Work instructions — Only the lines from the one containing "About Us (681, 735)" to the end of the records belong in the copy. Reproduce them word for word and drop the pictures.

*** Opening of Record set ***

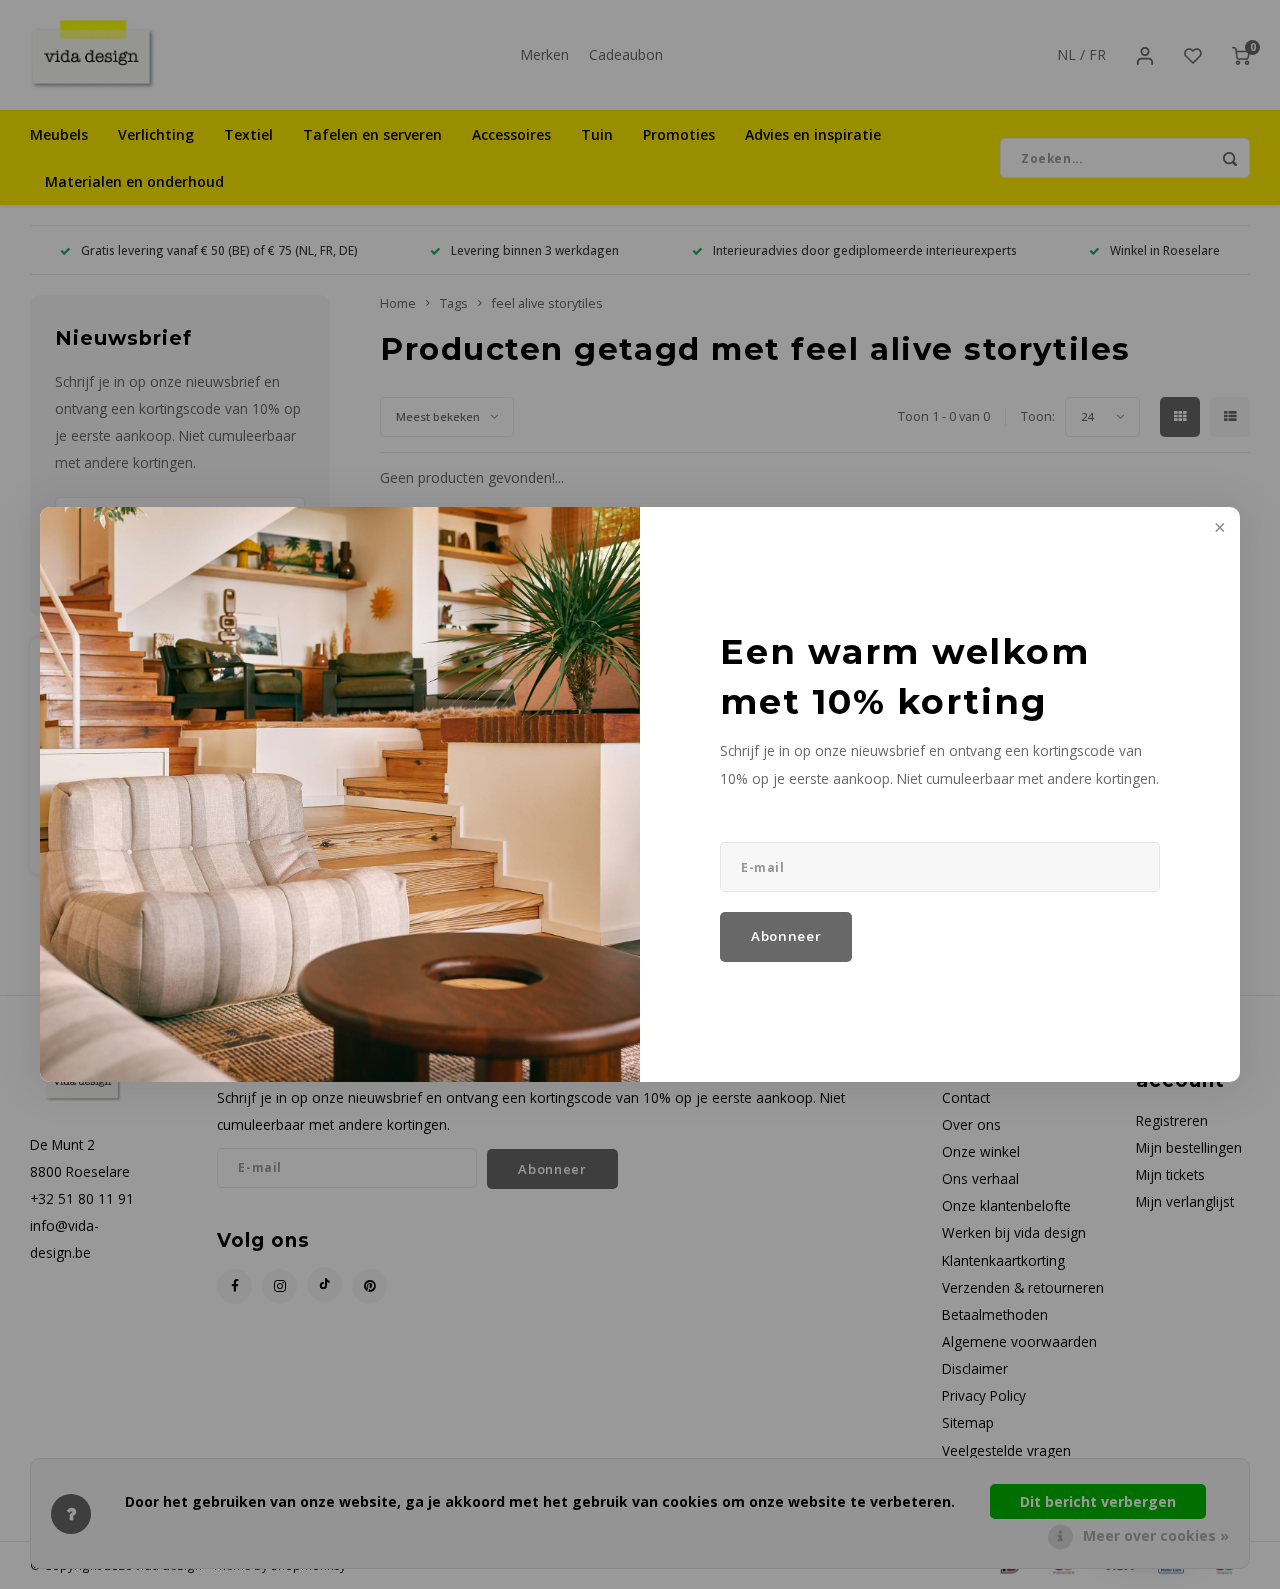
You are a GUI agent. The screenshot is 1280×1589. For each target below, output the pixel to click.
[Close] (1218, 529)
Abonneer (786, 936)
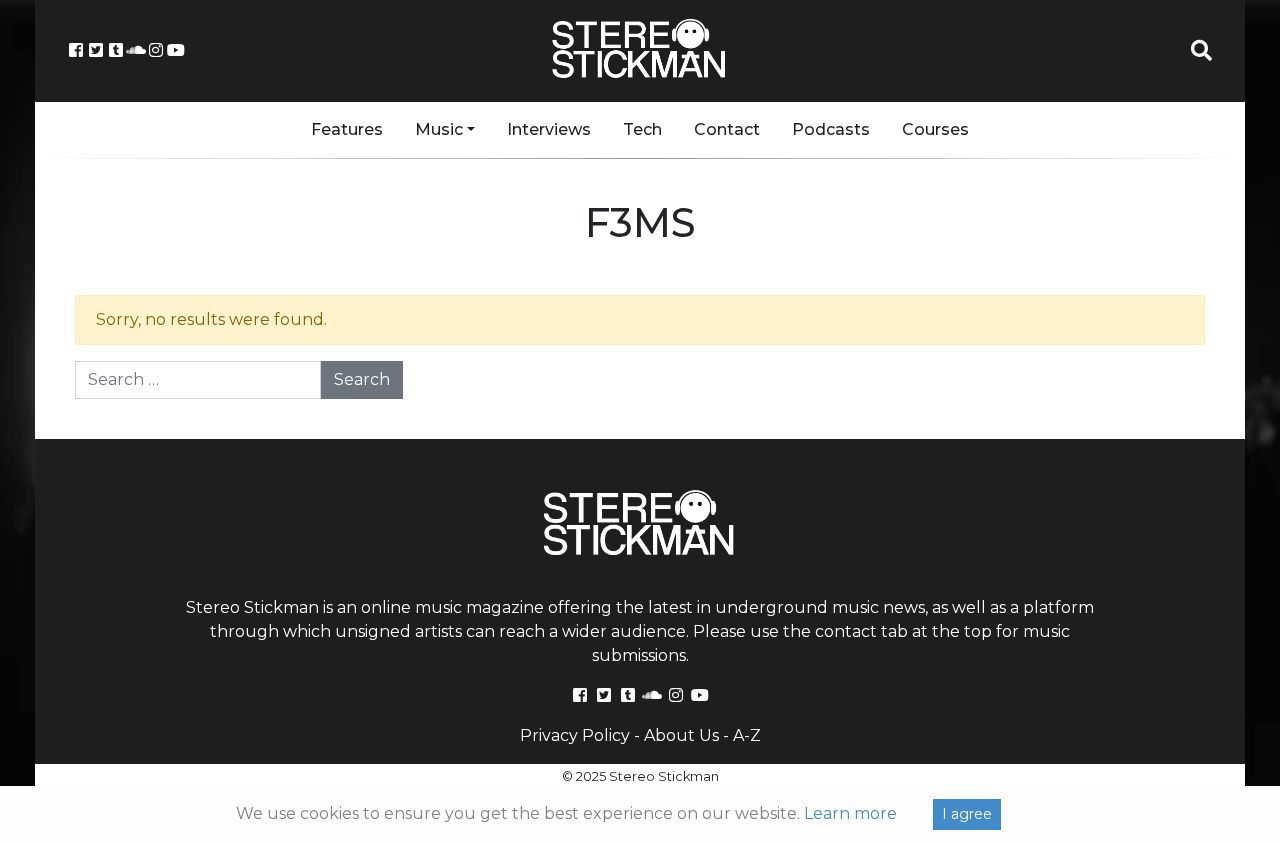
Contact (727, 129)
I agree (967, 814)
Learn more (850, 813)
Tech (642, 129)
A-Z (747, 735)
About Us (681, 735)
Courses (935, 129)
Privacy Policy (575, 735)
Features (347, 129)
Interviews (549, 129)
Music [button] (439, 129)
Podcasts (831, 129)
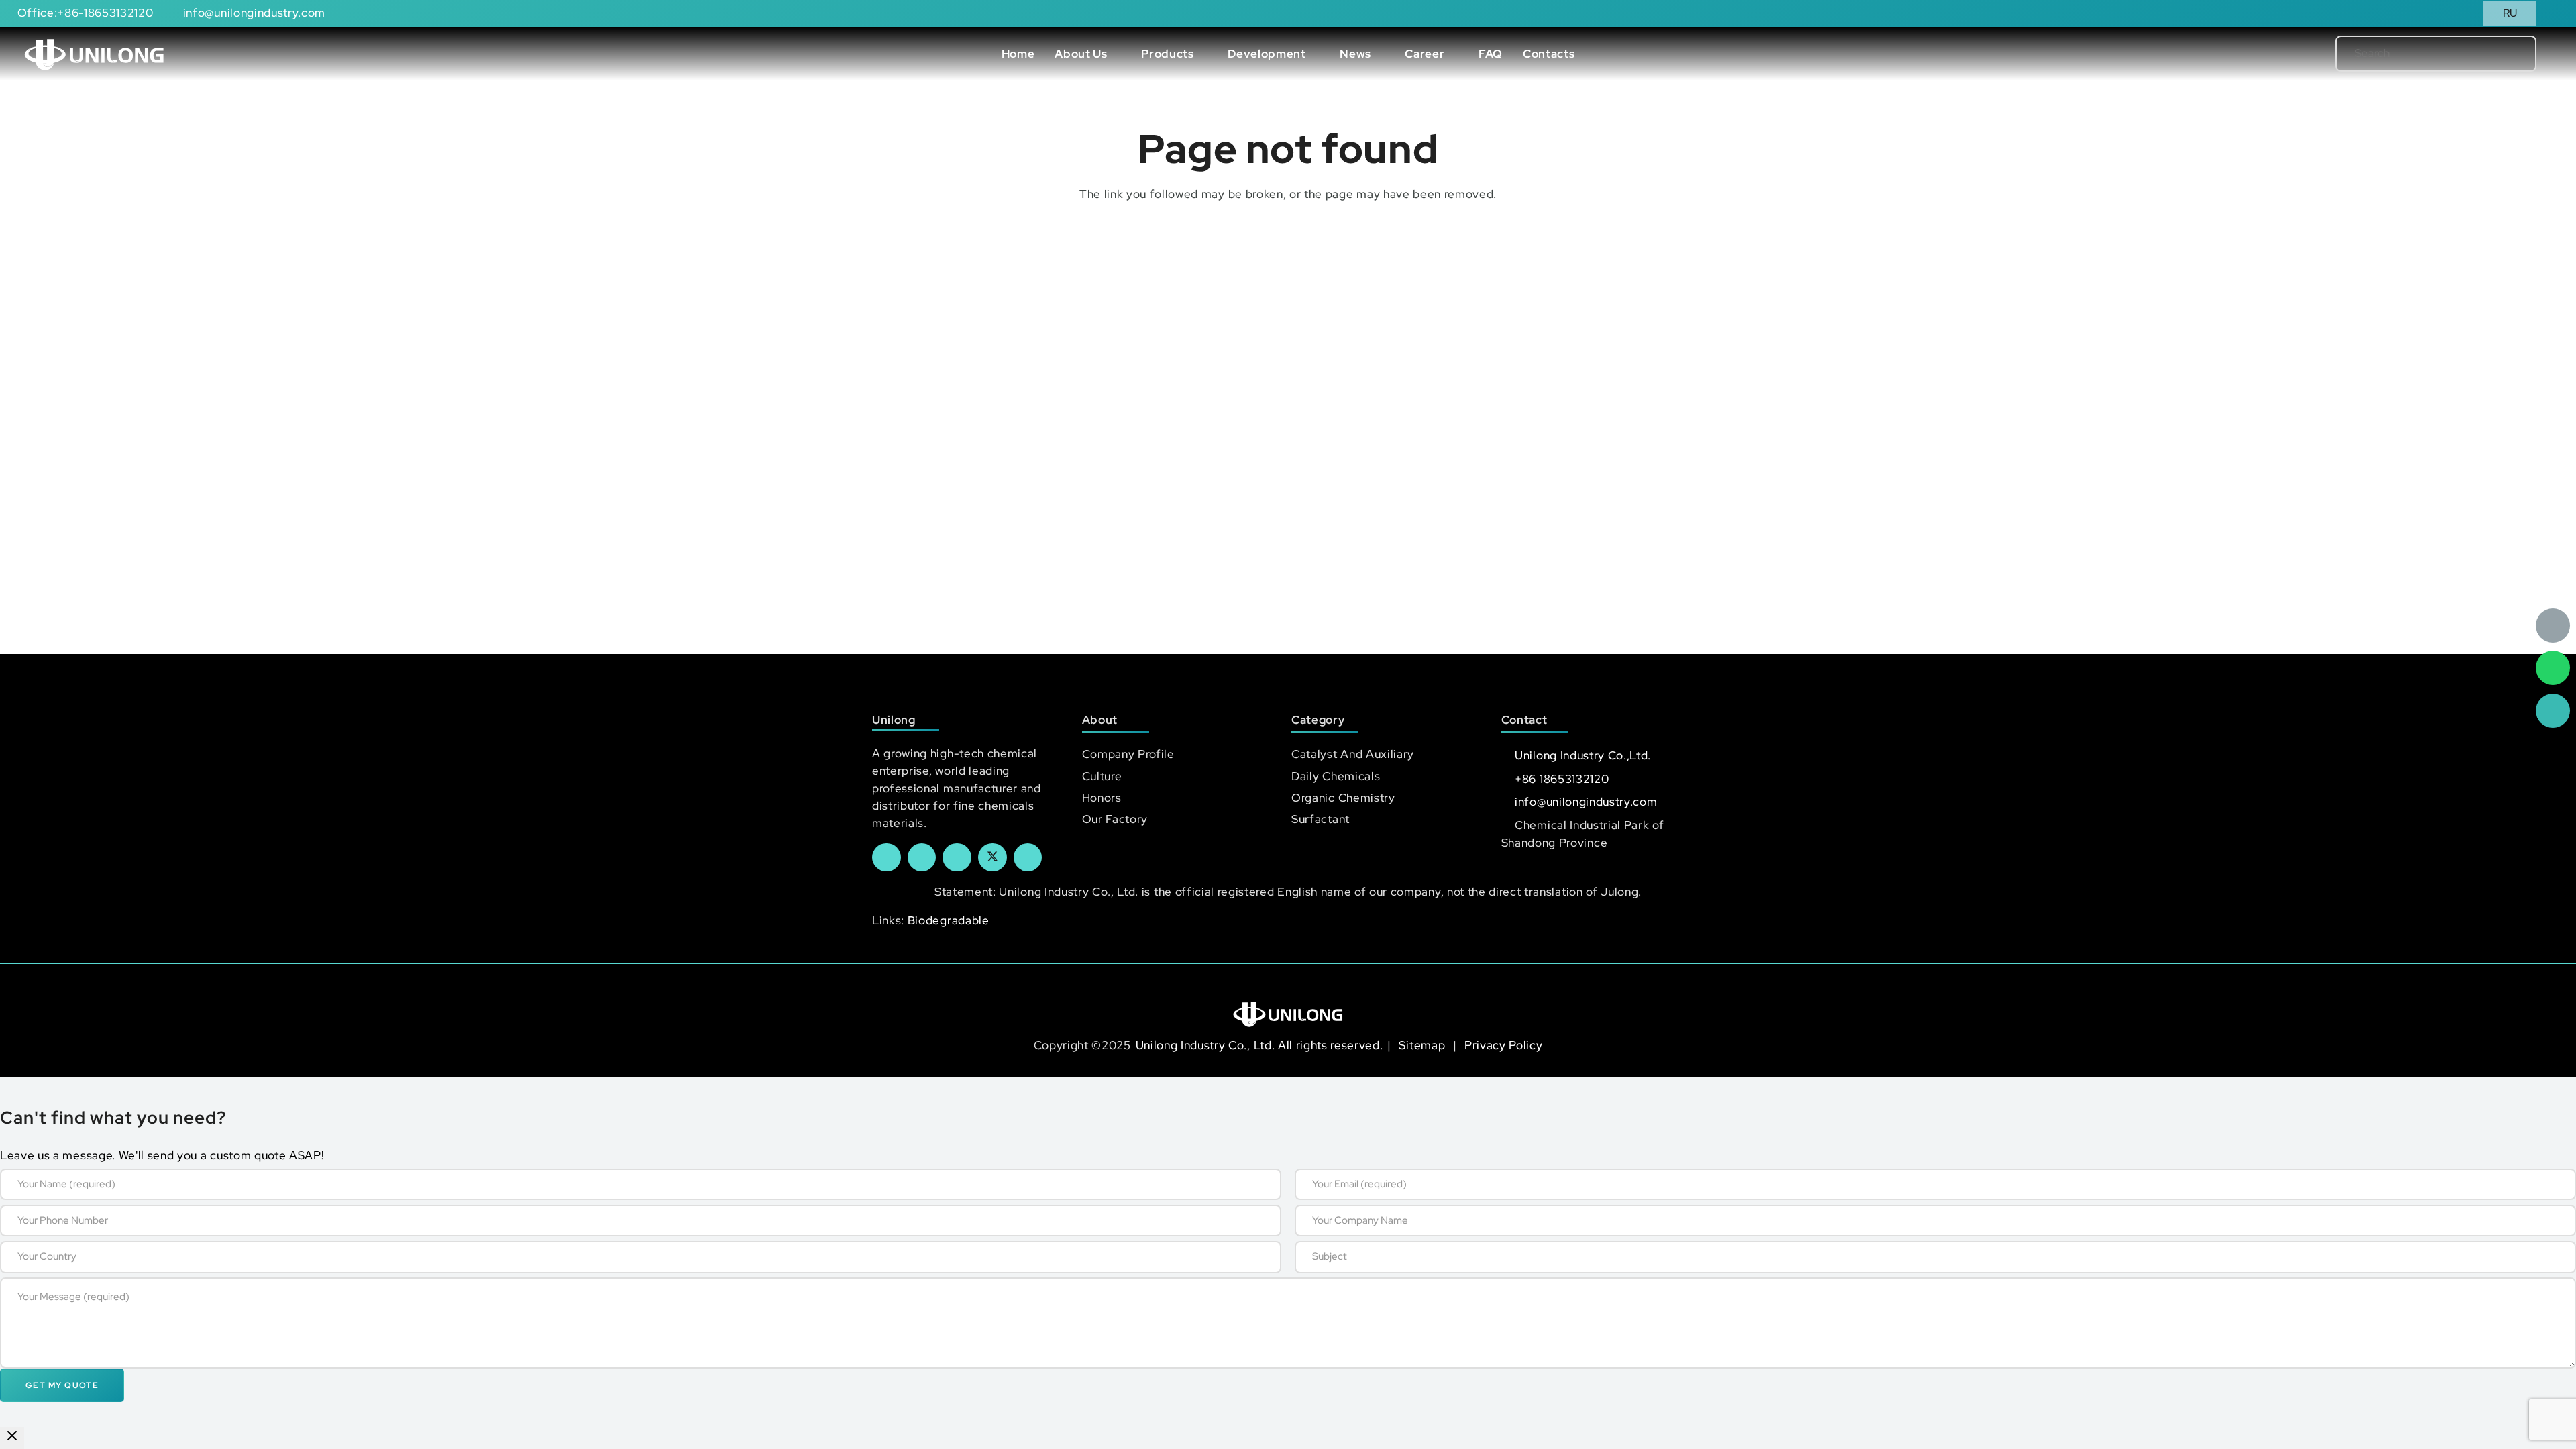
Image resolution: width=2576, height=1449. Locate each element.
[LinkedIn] (922, 857)
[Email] (2553, 625)
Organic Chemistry (1343, 797)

*** Close of Record set ***

Result of the exercise —
About Us (681, 735)
Courses (935, 129)
Privacy Policy (575, 735)
Features (347, 129)
Interviews (549, 129)
Music [button] (439, 129)
Podcasts (831, 129)
Image resolution: width=2576, height=1449. Locate each element.
[LinkedIn] (922, 857)
[Email] (2553, 625)
Organic Chemistry (1343, 797)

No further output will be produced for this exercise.